Game day is an early day for this Old House.  This season Pookie’s Ole Miss Rebels have finally broken through to the next level of college football rankings. The Old Man’s Wisconsin Badgers are giving him the dreaded “Badger Pain”, something that he loudly proclaims as the worst football fandom pain.  Although this season even he concedes that my Florida Gators have given me the most painful season in a very long time.

Our Saturday morning chores are done around ESPN’s College Game Day. Then we text our Florida State son to tease him about his unbeaten team sitting at #2, behind Mississippi State;  eat a light lunch while watching the early afternoon Badger games; hope to be pleasantly surprised by the Gators; and always take the time to cheer against Auburn and Michigan.

Then it’s time to get ready for the Rebel’s game that night.  Although Ole Miss has never won the Southeastern Conference in football, their tailgating traditions translate beautifully even hundreds of miles away.  As the Ole Miss adage goes: we might lose a game but we ain’t never lost a party.

In keeping with that Rebel charm, we break out the good china and silver for some take-out ribs from Tony’s, heat up okra and tomatoes from an old Mississippi recipe, and follow it all with a little Blanton’s bourbon and my grandmother’s easy and delicious blackberry cobbler.

Don’t think that Southern football is all about men watching games while the ladies cook. Early one Fall Friday morning a few years ago, I sat in a Tallahassee hotel restaurant across an aisle from ESPN football analyst Kirk Herbstreit who was in town with College Game Day at Florida State University.

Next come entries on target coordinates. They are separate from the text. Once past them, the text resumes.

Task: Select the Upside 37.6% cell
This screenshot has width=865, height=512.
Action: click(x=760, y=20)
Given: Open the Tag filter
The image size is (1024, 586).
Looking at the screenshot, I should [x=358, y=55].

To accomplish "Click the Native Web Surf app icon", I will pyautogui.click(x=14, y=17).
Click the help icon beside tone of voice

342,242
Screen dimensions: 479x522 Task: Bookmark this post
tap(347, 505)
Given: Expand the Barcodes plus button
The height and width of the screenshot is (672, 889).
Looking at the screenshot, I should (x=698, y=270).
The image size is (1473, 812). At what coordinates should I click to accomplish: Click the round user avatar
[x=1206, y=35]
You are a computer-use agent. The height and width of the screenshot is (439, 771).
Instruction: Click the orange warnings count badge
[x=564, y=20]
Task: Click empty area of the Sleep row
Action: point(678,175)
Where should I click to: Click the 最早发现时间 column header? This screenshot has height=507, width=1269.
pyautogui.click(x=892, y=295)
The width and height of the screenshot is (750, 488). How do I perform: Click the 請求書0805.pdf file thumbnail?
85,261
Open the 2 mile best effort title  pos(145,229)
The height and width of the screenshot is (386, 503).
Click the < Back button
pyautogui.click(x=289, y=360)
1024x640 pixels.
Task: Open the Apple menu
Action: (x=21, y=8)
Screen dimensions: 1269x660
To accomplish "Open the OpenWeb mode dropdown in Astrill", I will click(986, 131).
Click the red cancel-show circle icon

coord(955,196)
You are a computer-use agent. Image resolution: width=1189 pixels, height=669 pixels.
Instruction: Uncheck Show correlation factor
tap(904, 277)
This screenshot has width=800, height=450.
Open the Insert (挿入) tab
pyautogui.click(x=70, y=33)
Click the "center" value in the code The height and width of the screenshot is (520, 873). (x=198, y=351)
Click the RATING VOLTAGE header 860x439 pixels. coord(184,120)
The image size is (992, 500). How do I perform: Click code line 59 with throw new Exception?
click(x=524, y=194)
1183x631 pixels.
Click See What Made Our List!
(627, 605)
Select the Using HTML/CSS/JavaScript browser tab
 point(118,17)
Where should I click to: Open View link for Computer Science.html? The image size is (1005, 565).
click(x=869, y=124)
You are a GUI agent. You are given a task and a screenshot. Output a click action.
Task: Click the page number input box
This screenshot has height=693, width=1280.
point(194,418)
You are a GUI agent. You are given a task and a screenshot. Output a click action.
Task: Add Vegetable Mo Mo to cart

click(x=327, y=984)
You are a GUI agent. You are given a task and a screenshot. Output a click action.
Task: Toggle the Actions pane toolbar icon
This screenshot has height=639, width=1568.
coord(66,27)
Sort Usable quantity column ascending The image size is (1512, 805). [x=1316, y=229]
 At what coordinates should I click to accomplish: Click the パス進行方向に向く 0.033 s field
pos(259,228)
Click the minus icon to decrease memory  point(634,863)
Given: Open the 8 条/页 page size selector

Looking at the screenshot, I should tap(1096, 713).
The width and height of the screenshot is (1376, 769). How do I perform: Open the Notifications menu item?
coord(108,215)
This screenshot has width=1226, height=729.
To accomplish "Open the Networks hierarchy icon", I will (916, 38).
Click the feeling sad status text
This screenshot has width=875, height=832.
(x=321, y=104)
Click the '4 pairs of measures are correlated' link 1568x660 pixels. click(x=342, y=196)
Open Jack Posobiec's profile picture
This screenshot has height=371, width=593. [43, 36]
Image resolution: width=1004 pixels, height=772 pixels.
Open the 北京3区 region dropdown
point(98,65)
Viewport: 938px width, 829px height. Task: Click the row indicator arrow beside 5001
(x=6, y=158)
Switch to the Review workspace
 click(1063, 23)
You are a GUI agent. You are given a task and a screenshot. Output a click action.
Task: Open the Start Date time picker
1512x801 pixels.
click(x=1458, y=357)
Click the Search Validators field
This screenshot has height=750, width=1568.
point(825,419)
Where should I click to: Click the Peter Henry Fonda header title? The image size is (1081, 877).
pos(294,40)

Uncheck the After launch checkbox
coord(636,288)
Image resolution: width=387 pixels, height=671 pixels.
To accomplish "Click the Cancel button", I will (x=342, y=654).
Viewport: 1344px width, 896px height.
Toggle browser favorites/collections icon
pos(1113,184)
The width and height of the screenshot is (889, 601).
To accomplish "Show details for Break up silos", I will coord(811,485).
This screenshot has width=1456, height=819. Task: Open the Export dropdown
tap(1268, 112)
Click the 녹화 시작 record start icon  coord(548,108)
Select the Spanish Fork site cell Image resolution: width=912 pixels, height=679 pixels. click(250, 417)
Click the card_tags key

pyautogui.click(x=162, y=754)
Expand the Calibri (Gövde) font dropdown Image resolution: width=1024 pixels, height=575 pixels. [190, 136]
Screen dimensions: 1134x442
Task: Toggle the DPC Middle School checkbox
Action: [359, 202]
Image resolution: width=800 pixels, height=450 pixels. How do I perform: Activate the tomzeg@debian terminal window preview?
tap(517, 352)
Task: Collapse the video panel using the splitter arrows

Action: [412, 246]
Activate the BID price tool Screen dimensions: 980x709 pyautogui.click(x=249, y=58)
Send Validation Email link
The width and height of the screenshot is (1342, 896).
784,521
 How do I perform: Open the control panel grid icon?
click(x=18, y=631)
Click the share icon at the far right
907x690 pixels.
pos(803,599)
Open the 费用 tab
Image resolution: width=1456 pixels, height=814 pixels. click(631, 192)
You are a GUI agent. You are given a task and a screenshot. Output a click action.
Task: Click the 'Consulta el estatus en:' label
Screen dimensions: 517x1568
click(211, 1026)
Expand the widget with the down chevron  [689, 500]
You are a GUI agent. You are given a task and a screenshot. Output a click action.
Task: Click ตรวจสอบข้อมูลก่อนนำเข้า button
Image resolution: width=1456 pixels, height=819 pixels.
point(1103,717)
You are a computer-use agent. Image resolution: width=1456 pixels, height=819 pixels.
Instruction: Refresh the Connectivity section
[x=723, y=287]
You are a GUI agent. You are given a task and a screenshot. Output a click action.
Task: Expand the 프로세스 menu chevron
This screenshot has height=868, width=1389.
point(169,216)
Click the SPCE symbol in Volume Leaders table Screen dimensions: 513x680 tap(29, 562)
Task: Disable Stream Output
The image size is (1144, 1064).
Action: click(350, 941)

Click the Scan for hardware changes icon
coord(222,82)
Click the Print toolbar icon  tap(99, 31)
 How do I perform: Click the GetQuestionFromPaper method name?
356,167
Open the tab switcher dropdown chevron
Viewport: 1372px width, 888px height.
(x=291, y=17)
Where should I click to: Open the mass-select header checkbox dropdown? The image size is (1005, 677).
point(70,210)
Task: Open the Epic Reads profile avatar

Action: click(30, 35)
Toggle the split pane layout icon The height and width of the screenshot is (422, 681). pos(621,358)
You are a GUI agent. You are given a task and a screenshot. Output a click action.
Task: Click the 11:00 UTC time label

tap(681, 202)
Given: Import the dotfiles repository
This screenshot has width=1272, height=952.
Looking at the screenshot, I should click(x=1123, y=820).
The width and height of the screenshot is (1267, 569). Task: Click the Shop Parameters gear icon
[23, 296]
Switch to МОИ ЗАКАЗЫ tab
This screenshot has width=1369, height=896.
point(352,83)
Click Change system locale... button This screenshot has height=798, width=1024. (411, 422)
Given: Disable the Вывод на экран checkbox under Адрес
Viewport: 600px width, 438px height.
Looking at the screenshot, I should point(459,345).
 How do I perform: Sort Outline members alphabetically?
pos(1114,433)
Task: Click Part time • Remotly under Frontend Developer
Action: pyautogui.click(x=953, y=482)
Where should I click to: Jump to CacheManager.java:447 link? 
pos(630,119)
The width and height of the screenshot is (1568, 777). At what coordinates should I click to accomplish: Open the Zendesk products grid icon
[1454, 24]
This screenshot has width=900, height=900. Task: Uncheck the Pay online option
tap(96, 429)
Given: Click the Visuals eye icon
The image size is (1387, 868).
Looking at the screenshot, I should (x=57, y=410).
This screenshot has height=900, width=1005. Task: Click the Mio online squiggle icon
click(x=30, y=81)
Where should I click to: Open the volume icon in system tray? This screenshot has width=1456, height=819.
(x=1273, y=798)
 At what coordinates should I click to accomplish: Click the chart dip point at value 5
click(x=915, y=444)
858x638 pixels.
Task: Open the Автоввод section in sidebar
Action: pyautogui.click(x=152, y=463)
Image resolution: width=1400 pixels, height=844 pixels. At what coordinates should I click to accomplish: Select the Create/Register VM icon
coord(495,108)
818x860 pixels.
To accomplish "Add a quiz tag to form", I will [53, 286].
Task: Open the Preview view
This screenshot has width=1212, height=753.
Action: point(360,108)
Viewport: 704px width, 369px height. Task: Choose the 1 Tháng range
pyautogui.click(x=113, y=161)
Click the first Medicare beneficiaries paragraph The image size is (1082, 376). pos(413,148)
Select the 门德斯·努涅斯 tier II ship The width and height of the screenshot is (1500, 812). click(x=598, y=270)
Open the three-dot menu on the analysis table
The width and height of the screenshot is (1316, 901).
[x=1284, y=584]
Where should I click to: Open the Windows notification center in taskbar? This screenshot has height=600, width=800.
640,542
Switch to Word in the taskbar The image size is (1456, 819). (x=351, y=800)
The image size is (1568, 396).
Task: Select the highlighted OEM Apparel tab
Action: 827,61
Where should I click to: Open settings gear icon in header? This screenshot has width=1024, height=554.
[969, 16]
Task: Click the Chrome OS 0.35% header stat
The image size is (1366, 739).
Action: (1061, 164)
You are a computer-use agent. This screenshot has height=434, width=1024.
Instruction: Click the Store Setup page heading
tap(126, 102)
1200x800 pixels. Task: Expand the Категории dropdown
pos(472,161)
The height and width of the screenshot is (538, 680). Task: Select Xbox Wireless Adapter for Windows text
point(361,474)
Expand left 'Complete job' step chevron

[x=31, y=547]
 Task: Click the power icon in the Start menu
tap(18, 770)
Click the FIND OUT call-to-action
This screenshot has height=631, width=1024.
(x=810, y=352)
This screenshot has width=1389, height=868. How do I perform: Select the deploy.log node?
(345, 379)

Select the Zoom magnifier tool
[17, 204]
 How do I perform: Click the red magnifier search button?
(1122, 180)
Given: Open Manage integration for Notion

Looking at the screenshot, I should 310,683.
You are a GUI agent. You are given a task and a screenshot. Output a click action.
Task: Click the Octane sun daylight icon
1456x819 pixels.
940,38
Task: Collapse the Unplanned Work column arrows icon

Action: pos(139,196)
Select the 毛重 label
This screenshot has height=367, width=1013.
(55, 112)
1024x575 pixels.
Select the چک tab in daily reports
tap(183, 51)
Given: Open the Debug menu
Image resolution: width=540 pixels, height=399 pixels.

As I sat drinking coffee and waiting for The Old Man to return to the hotel after his business meeting, I watched the parade of people walk over to Herbstreit’s table to shake his hand. The men were pleasant and polite, but the women wanted to talk. Not about being on television or tailgating rituals and recipes. No, they wanted to talk football!

They discussed specifics about college quarterbacks and their NFL potential from schools across the nation.  Even our waitress, a tiny, middle-aged woman, asked Herbstreit a slew of questions like why the New England Patriots were so enamored with drafting Florida Gator players, if running quarterbacks could really make it in the NFL and did he agree that Florida State was just a few years away from a national title? (She was right on the money with that.)

As she poured another round of coffee, Herbstreit told her “Women in the South know more about college football than anyone male or female anywhere else in the country. We should have a feature on that.”

Yes, you should. And we’ll be watching!

My Grandmother’s Blackberry Cobbler

1 unbaked pie crust
1 quart blackberries
1 cup flour
2 cups sugar
1 cup milk

Pre-heat oven to 350. Place pie crust in either round pie plate or preferably a cast iron skillet and top with blackberries. Then mix the flour, sugar and milk in a bowl and pour it over the blackberries. Bake for about 50 minutes, checking at the end to make sure custard of the cobbler is set but not browned.

Enjoy with some good vanilla ice cream and a winning team! It is also exceptionally good the following day cold.